··· DATA SHOWN
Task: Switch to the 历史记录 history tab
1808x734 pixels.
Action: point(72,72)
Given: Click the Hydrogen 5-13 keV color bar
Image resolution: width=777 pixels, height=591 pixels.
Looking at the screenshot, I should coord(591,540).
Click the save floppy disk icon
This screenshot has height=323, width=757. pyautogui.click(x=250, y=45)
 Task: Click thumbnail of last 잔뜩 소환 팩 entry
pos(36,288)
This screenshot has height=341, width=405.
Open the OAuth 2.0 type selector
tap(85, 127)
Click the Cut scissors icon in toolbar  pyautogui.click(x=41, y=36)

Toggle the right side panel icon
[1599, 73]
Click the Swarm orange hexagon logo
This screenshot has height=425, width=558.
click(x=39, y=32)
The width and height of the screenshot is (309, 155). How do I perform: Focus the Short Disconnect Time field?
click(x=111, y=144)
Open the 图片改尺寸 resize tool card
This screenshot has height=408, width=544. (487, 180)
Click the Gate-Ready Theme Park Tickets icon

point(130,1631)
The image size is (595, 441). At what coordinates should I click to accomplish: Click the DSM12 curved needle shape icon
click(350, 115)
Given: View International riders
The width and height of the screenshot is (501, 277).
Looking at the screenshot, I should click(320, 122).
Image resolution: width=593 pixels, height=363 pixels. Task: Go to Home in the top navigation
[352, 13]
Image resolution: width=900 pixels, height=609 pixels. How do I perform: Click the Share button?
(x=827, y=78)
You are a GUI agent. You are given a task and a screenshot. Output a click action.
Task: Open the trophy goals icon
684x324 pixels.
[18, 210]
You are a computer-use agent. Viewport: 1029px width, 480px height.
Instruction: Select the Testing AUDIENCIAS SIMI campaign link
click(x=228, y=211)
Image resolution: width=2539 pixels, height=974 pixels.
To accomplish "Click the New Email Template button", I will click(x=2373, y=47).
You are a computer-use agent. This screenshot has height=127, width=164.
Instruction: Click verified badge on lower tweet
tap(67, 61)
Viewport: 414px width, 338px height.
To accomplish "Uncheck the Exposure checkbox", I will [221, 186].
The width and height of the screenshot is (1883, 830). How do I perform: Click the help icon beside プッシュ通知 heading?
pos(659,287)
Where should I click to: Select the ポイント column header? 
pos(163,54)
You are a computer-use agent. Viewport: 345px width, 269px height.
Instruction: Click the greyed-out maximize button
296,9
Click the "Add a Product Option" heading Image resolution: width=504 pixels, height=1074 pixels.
······
Format the items from the start through the line containing "This screenshot has height=408, width=544." as a numbered list, leaving out blank lines.

1. Task: Switch to the 历史记录 history tab
2. 1808x734 pixels.
3. Action: point(72,72)
4. Given: Click the Hydrogen 5-13 keV color bar
5. Image resolution: width=777 pixels, height=591 pixels.
6. Looking at the screenshot, I should coord(591,540).
7. Click the save floppy disk icon
8. This screenshot has height=323, width=757. pyautogui.click(x=250, y=45)
9.  Task: Click thumbnail of last 잔뜩 소환 팩 entry
10. pos(36,288)
11. This screenshot has height=341, width=405.
12. Open the OAuth 2.0 type selector
13. tap(85, 127)
14. Click the Cut scissors icon in toolbar  pyautogui.click(x=41, y=36)
15. Toggle the right side panel icon
16. [1599, 73]
17. Click the Swarm orange hexagon logo
18. This screenshot has height=425, width=558.
19. click(x=39, y=32)
20. The width and height of the screenshot is (309, 155). How do I perform: Focus the Short Disconnect Time field?
21. click(x=111, y=144)
22. Open the 图片改尺寸 resize tool card
23. This screenshot has height=408, width=544. (487, 180)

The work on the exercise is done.